Metformin is  well tolerated. People do describe some gastrointestinal side effects in terms of some stomach upset bloating and nausea, but usually that goes away within the first week. The main risk with insulin is making sure patients aren’t developing low blood sugar due to too much insulin being administered.

Why is it important to take medications for type 2 diabetes?

It is very important you take medications. We know that diabetes is tightly linked to the risk of heart disease and stroke, which can be associated with greater mortality and morbidity. We know that diabetes, when uncontrolled, can lead to complications, including vision problems and potentially blindness. Diabetes can also lead to worsening kidney function and potentially kidney failure.

Diabetes itself can lead to symptoms of numbness, tingling in the hands and feet, which can eventually lead to a condition called neuropathy, where patients can actually lose sensation in their extremities, particularly the feet, which can lead to risk of injury, foot ulcers, and potential amputation.
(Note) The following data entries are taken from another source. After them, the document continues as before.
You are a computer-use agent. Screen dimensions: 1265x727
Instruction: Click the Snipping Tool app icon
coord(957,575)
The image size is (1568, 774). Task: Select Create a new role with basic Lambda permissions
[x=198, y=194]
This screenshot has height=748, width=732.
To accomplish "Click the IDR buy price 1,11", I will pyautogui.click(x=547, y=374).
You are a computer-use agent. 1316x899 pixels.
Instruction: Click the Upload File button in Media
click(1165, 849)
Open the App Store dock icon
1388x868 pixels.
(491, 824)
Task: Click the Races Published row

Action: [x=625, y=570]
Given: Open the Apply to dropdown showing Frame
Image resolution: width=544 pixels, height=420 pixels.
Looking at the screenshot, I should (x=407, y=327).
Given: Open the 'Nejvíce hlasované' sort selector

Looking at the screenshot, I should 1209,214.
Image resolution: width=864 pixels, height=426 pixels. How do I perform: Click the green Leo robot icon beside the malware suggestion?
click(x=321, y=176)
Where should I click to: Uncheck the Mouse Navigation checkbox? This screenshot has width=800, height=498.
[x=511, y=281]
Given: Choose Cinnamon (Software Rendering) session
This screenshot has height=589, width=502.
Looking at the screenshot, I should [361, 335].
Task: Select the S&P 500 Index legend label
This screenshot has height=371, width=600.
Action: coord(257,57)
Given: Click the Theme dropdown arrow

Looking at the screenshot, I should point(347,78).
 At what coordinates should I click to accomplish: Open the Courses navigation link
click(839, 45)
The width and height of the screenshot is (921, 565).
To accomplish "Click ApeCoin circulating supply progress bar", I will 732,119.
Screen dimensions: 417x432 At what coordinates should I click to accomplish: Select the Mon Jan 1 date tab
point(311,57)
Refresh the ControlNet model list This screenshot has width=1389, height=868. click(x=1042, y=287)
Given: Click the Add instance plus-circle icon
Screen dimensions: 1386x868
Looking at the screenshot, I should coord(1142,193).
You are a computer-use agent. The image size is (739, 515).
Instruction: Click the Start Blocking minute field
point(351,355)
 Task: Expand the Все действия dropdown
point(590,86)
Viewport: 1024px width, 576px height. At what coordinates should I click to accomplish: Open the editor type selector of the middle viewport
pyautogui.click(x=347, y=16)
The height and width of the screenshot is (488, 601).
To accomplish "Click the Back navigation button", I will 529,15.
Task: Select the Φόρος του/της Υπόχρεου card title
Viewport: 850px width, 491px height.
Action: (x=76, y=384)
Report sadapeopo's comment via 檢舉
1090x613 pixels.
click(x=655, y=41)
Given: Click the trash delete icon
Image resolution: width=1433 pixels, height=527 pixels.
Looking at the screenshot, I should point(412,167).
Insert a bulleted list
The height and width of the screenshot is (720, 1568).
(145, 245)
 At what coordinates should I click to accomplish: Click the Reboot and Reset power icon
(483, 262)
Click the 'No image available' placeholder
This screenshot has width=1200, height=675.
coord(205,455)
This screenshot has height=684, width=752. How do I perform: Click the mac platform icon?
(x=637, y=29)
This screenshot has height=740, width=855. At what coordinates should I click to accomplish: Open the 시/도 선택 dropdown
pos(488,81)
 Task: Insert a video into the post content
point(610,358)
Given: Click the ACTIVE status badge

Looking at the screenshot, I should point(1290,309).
These are complications we want to avoid. I think the first step is really being vigilant and taking preventative measures, including taking your medications, being closely monitored by your physician, and monitoring your blood sugar.

Medications to treat type 2 diabetes have been in the news. What are they, and how do they work?

A lot of these medications have been in the news recently because they both help to manage type 2 diabetes and weight, which is a risk factor for type 2 diabetes. By helping patients lose weight, we can prevent them from developing type 2 diabetes. For example, you may have heard of drugs like Ozempic® and Mounjaro™, these are injectables that both work to help control diabetes but also have significant weight loss benefits.

We now have FDA approved versions of these, which are indicated for weight loss. Ozempic® has now what we consider a companion called Wegovy®, both known as semaglutide. These are both medications that work similarly. They’re the same drug, but Wegovy is approved for weight loss, and Ozempic® is approved for type 2 diabetes. Similarly, Mounjaro™, which is one of the newest drugs for type 2 diabetes, is being tested for obesity, and will likely get FDA approval for obesity.

In general, who are the most appropriate candidates for these drugs?

This is really a conversation to have with your primary care doctor or endocrinologist. As I mentioned earlier, obesity and weight gain are risk factors for type 2 diabetes. It’s important that you keep an eye on your blood test results and blood sugar.

We typically assess diabetes risk by looking at fasting blood sugar and at hemoglobin A1C, and sometimes patients even do a glucose tolerance test, which is another way of determining if patients have a risk for diabetes. For patients who definitely have diabetes risk, it is important to have a conversation about your weight and whether you might be candidate for some of these medications, which are FDA approved for obesity. Many medications approved for type 2 diabetes are being closely regulated by insurance companies, so it is now getting harder to get these structures purely off label.